Your copy should hold every record verbatim and none of the pictures.

┌────────

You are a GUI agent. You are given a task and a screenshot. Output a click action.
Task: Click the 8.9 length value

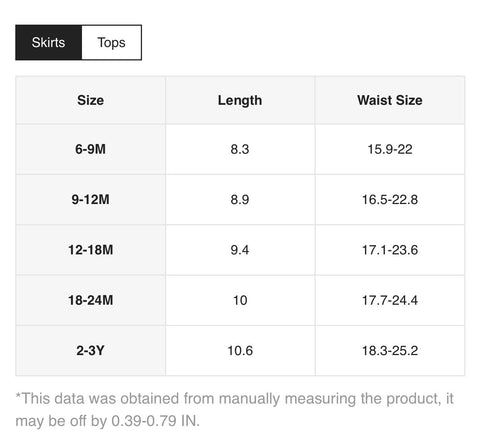[240, 199]
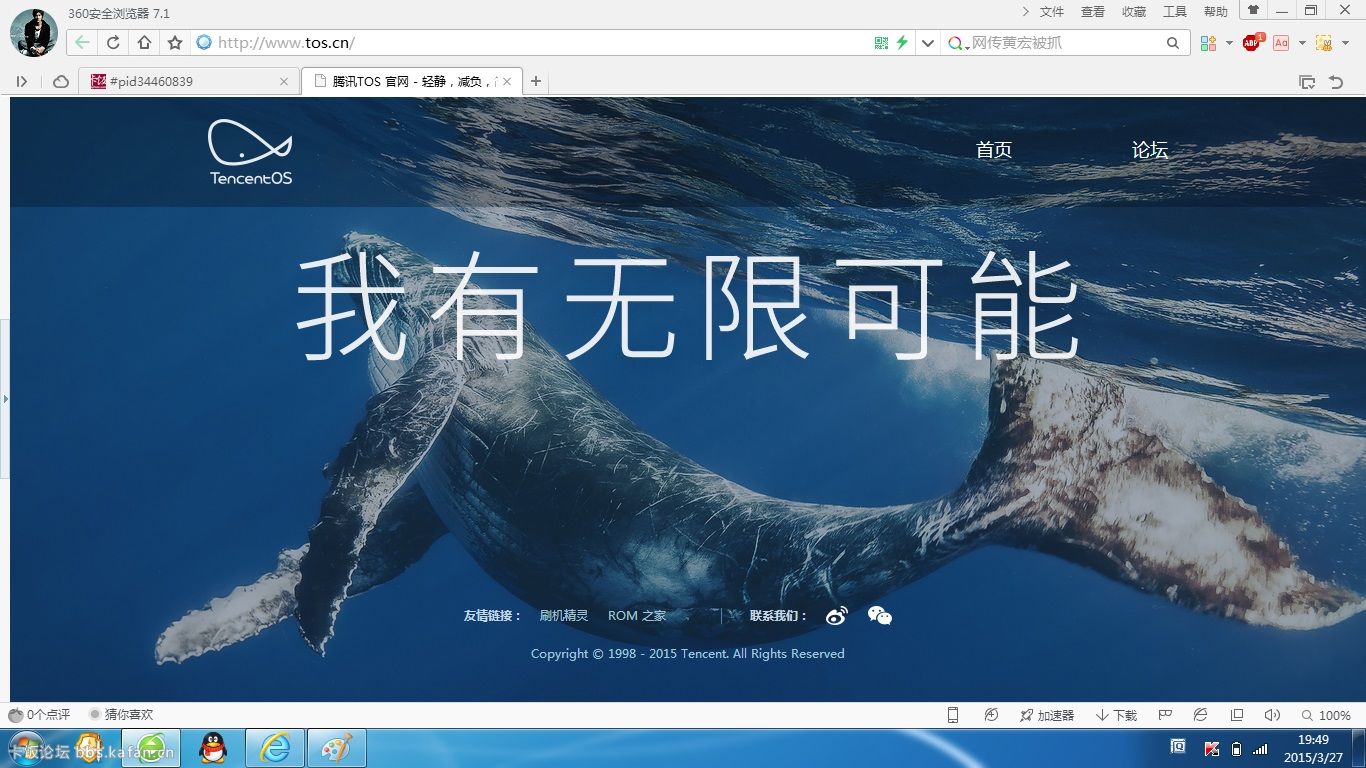The width and height of the screenshot is (1366, 768).
Task: Open the ABP ad blocker extension icon
Action: click(1251, 43)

└────────

[Reply to the exercise]:
You are a GUI agent. You are given a task and a screenshot. Output a click action.
Task: Click the 8.9 length value

[240, 199]
The width and height of the screenshot is (1366, 768).
Task: Open the ABP ad blocker extension icon
Action: click(1251, 43)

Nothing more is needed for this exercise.